# Chromium OS Embedded Controller Runtime

## Design Principles

1.  Never do at runtime what you can do at compile time The goal is saving flash
    space and computations. Compile-time configuration until you really need to
    switch at runtime.

2.  Real-time: guarantee low latency (eg < 20 us) no interrupt disabling ...
    bounded code in interrupt handlers.

3.  Keep it simple: design for the subset of microcontroller we use targeted at
    32-bit single core CPU for small systems : 4kB to 64kB data RAM, possibly
    execute-in-place from flash.

## Execution Contexts

This is a pre-emptible runtime with static tasks. It has only 2 possible
execution contexts:

-   the regular [tasks](#tasks)
-   the [interrupt handlers](#interrupts)
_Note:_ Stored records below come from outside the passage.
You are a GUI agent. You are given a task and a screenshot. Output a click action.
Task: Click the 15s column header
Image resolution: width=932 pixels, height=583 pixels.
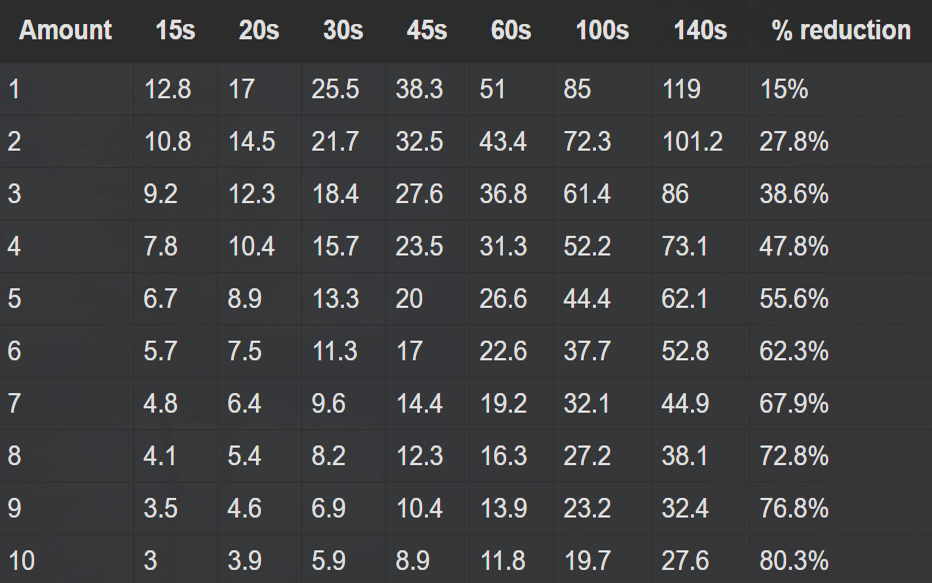coord(175,30)
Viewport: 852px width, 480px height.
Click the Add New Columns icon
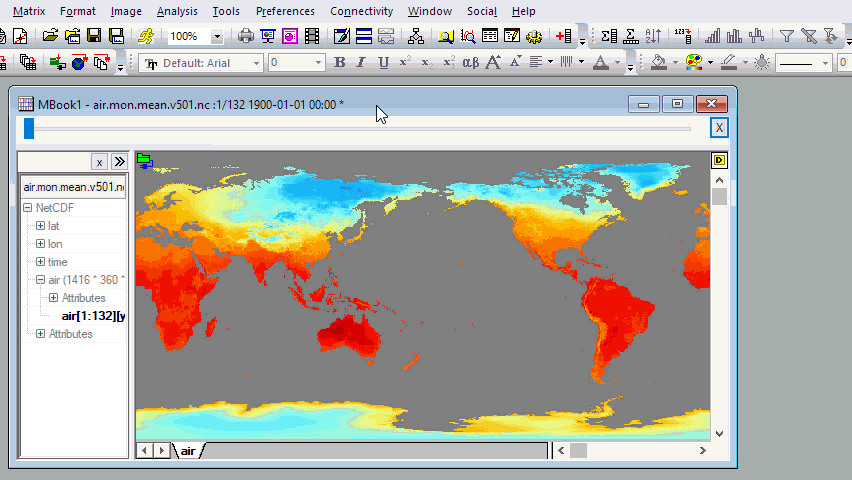coord(563,37)
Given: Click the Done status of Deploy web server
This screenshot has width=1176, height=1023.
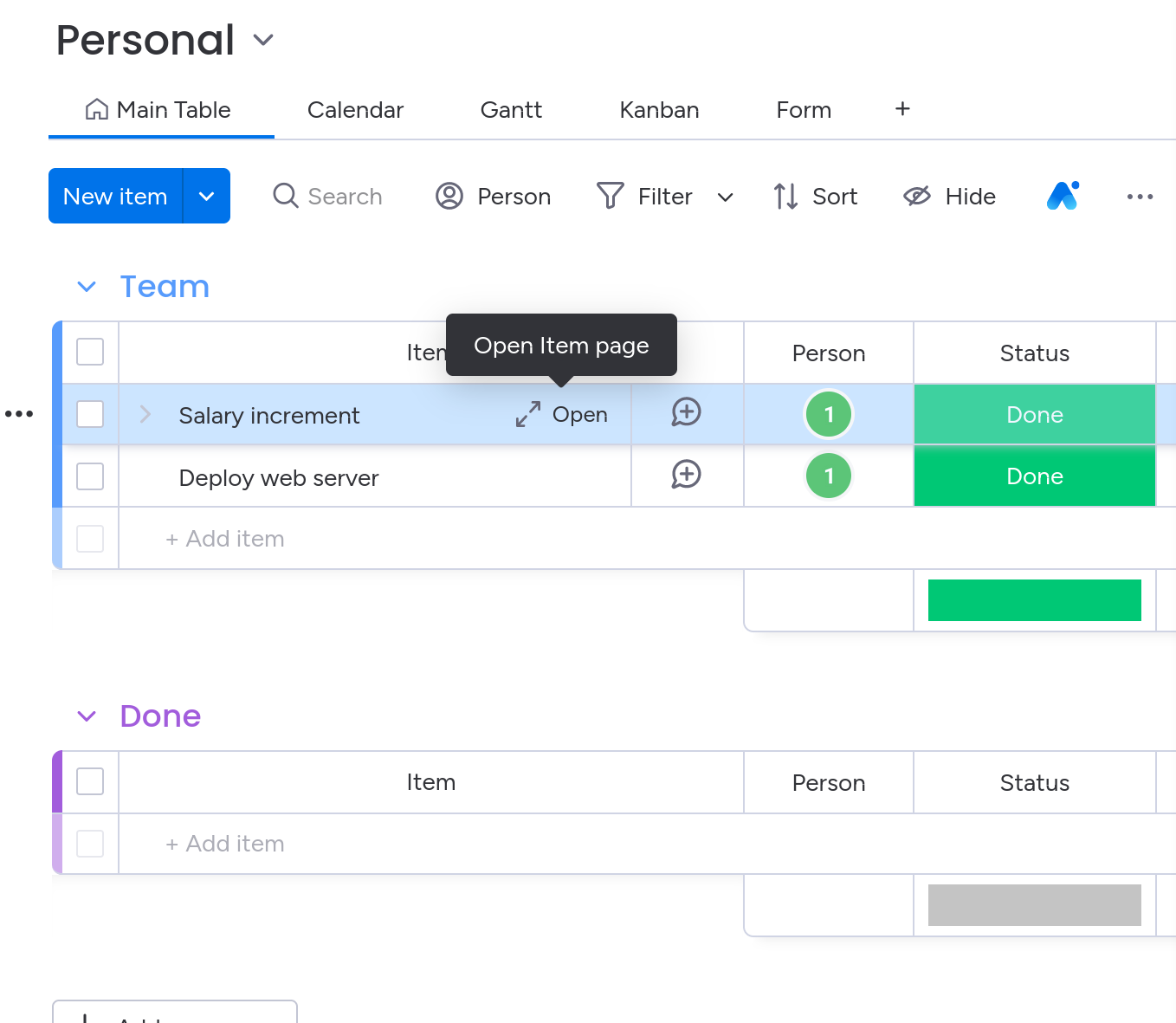Looking at the screenshot, I should click(x=1034, y=476).
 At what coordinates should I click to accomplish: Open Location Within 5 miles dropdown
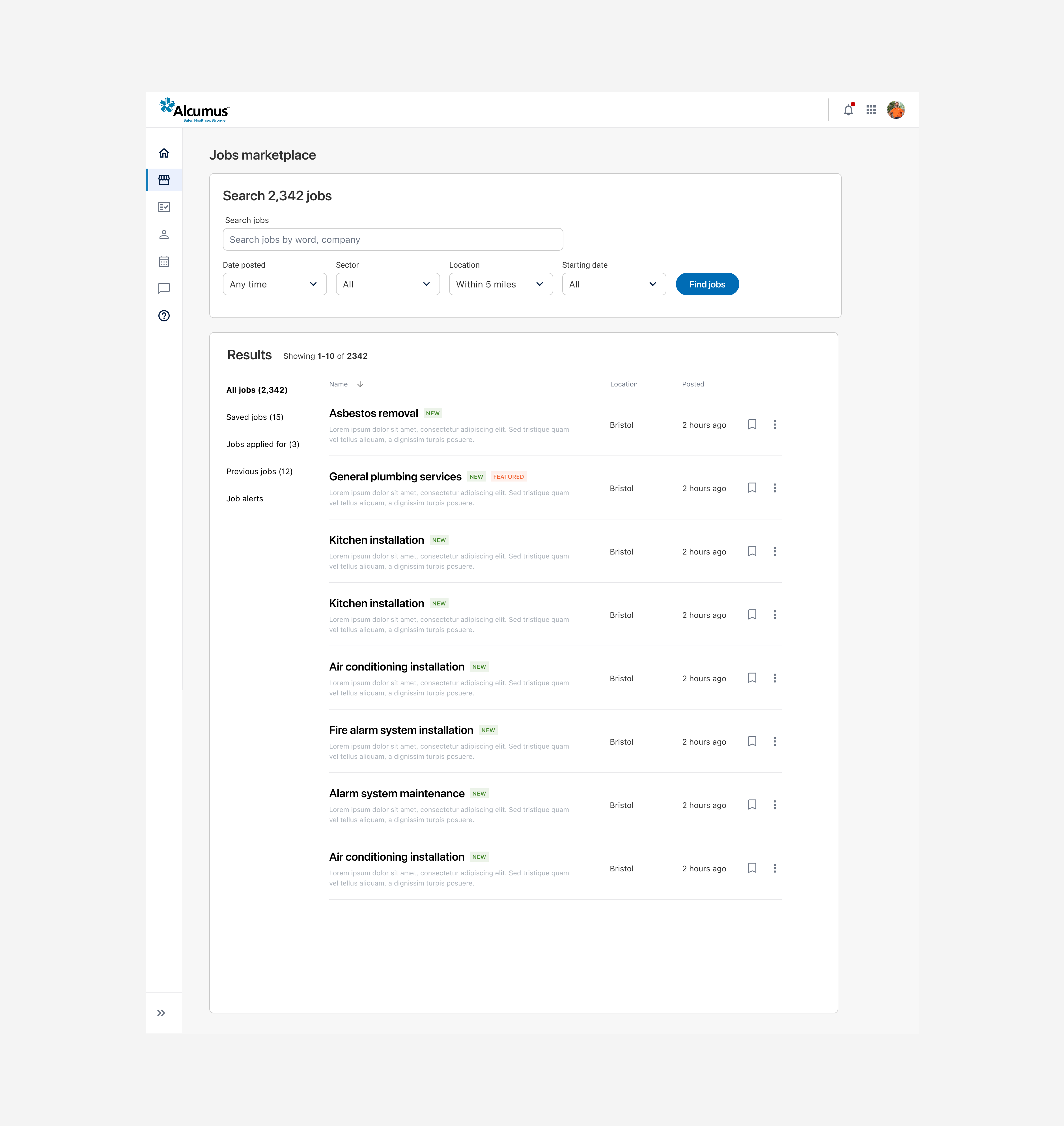click(x=500, y=284)
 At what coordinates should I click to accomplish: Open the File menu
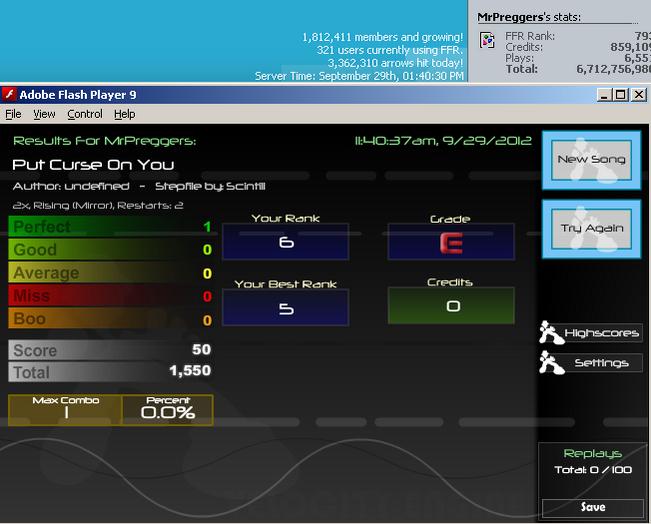(13, 114)
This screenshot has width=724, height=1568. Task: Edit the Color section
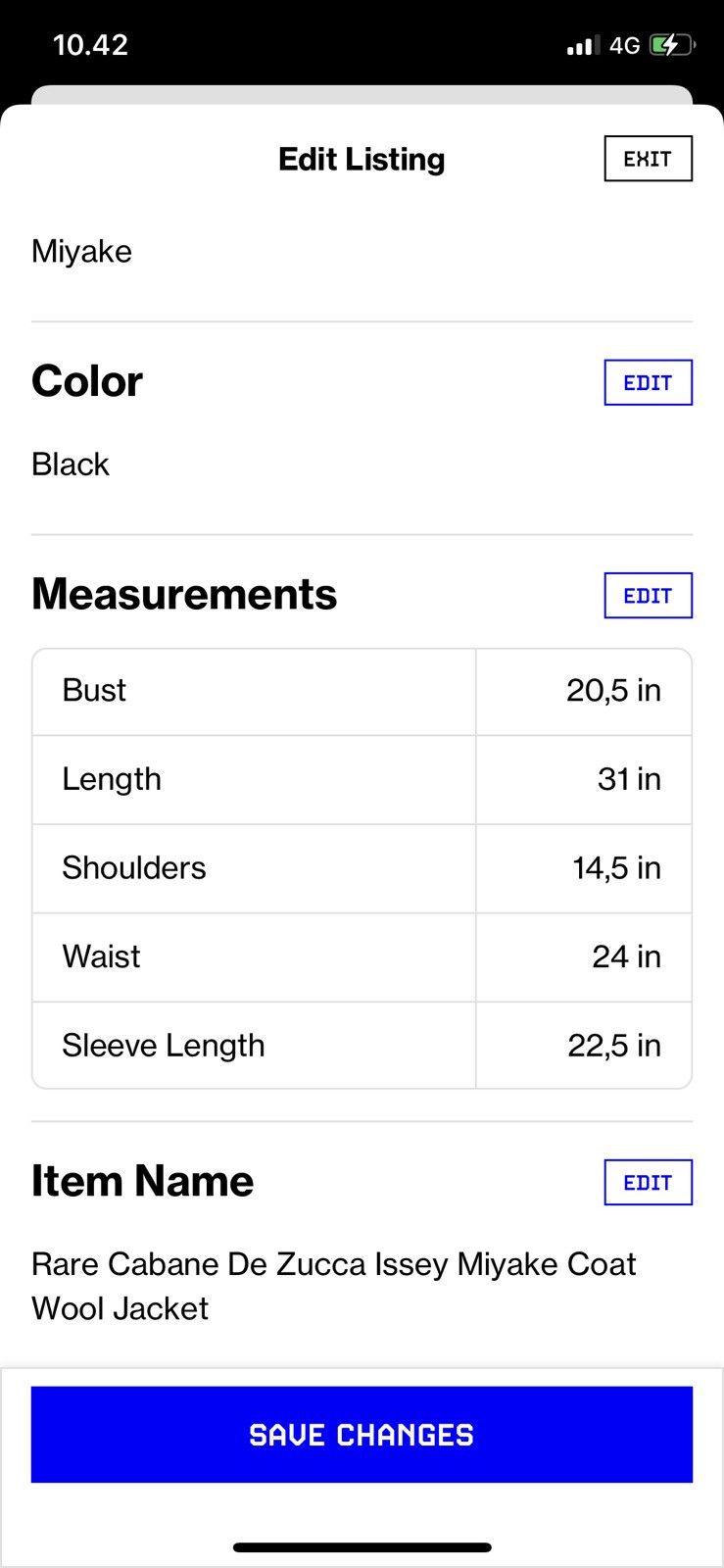click(x=648, y=382)
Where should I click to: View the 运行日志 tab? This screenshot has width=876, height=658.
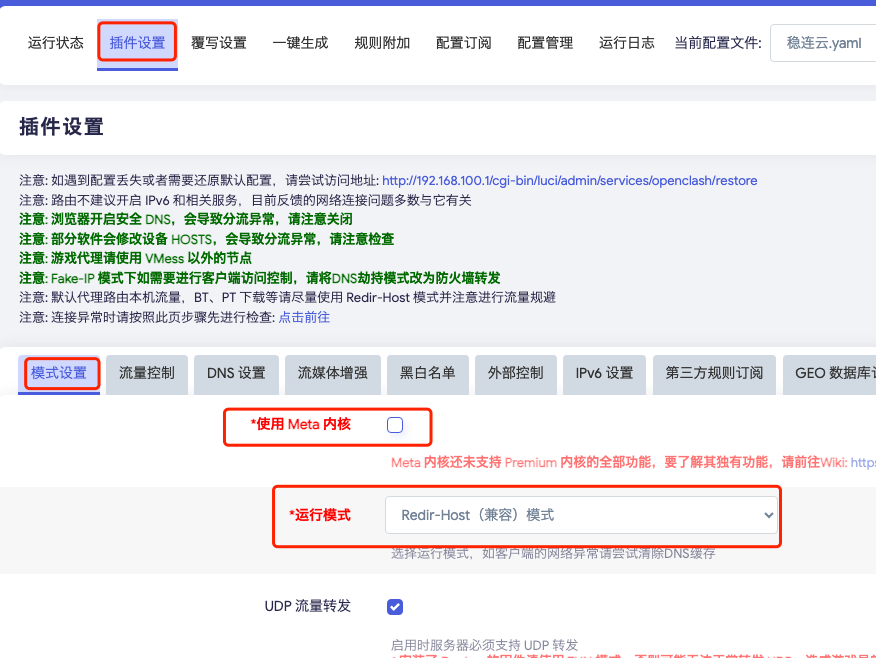(x=627, y=43)
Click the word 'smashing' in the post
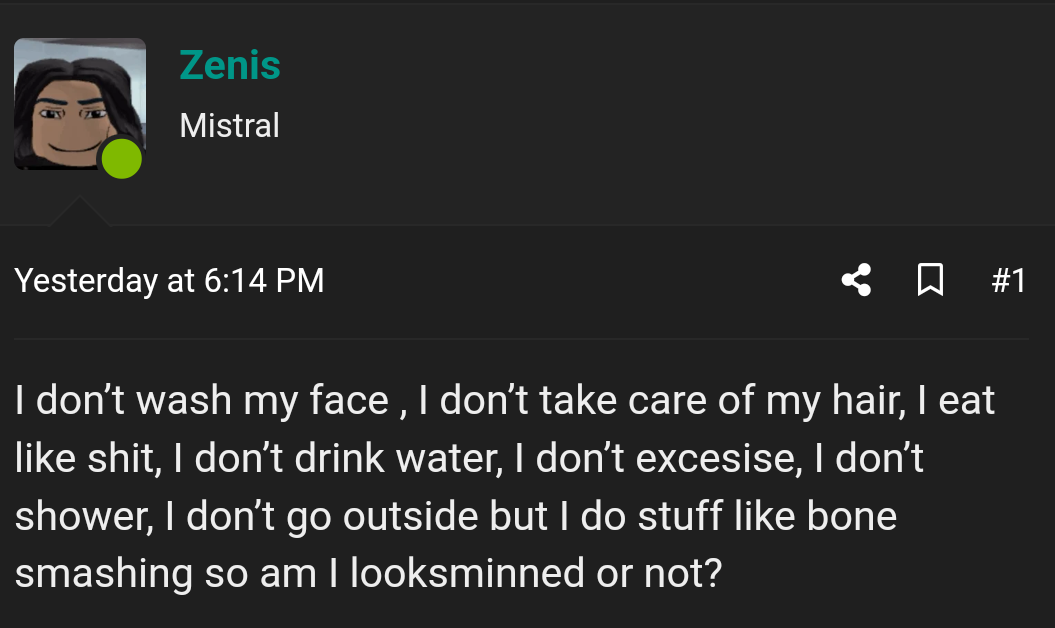1055x628 pixels. (103, 574)
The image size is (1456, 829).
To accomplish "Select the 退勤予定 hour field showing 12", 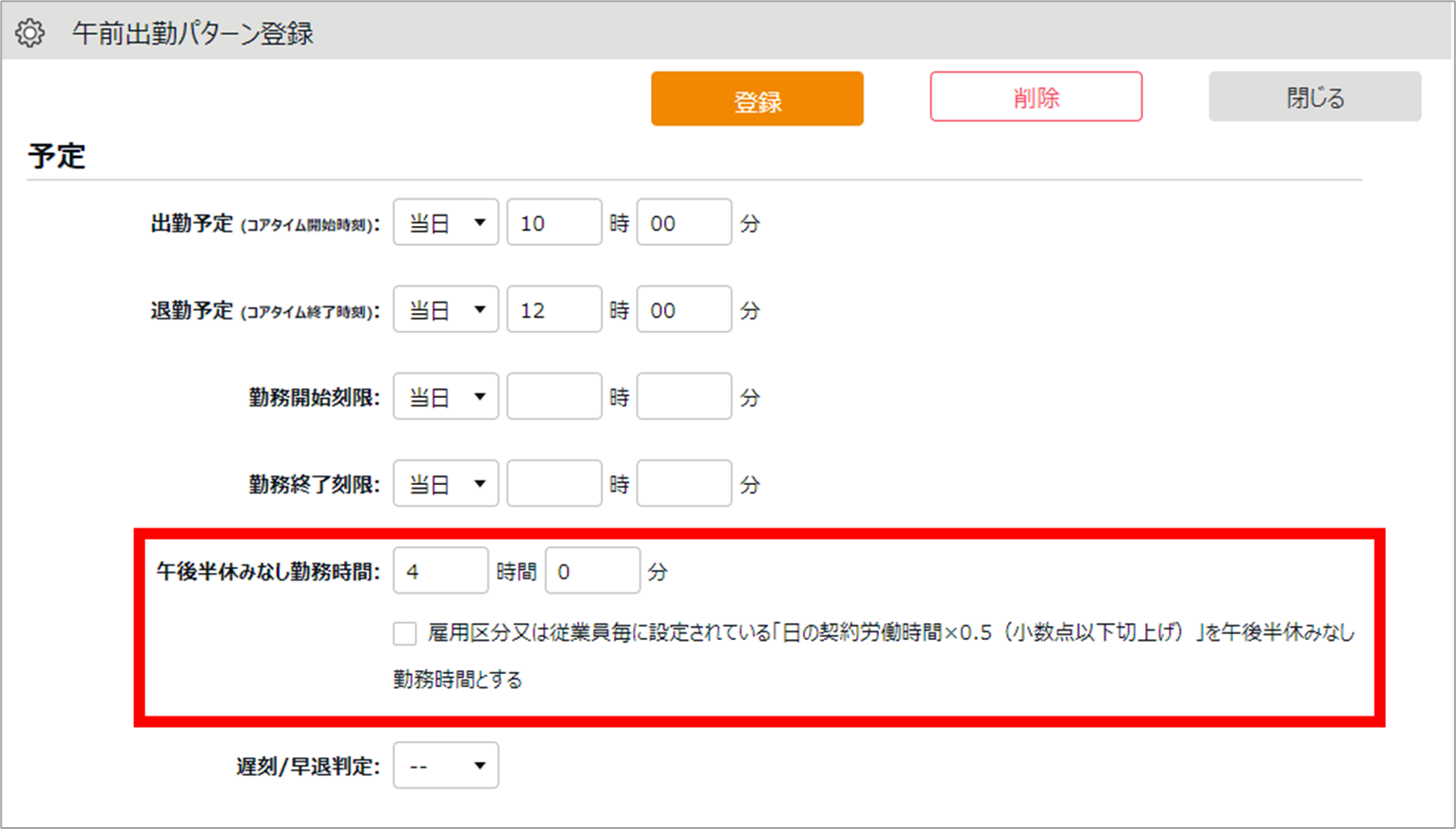I will click(x=554, y=310).

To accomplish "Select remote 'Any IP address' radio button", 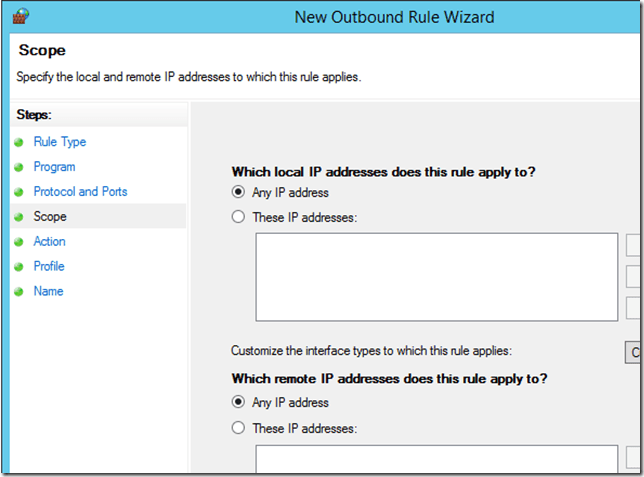I will pos(238,403).
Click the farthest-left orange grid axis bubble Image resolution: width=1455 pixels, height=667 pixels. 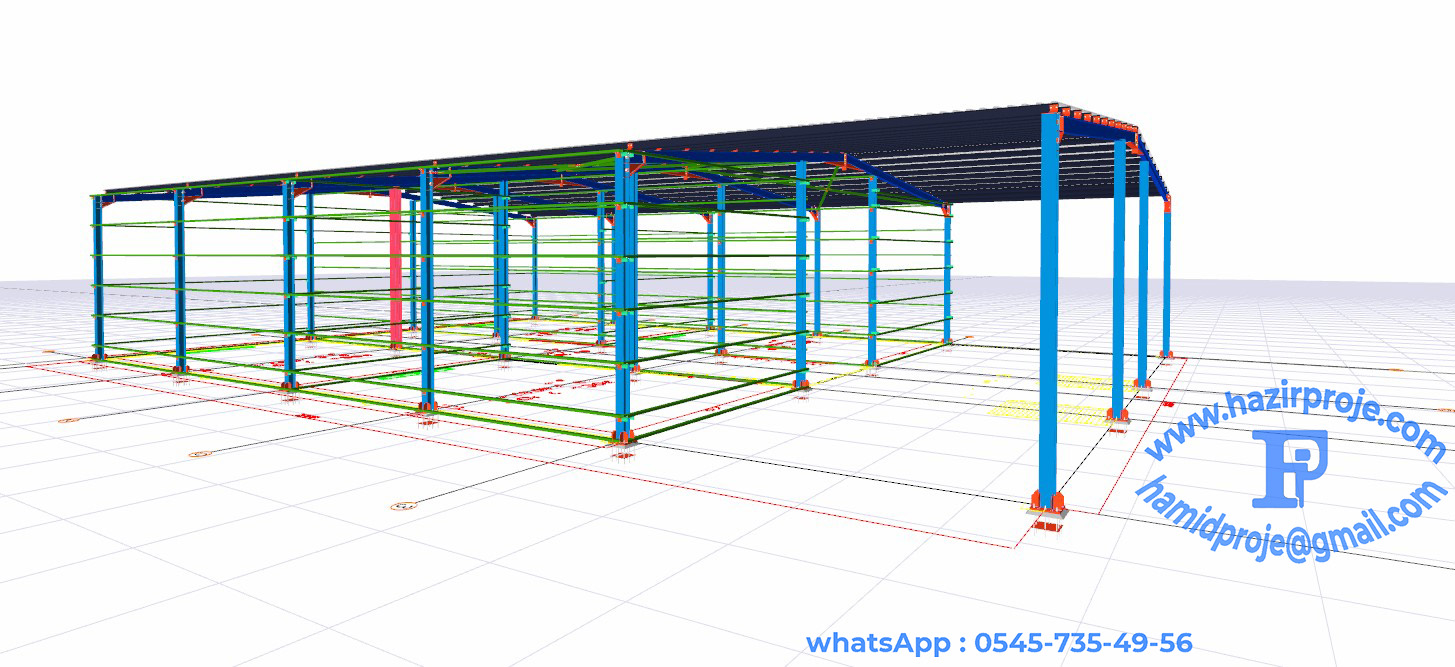coord(68,420)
The initial startup is an exception as described in the
[dedicated paragraph](#startup).

### Tasks

The tasks are statically defined at compile-time. They are described for each
*board* in the [board/$board/ec.tasklist](../board/host/ec.tasklist) file.

They also have a static fixed priority implicitly defined at compile-time by
their order in the [ec.tasklist](../board/host/ec.tasklist) file (the top-most
one being the lowest priority aka *task* *1*). As a consequence, two different
tasks cannot have the same priority.

In order to store its context, each task has its own stack whose (*small*) size
is defined at compile-time in the [ec.tasklist](../board/host/ec.tasklist) file.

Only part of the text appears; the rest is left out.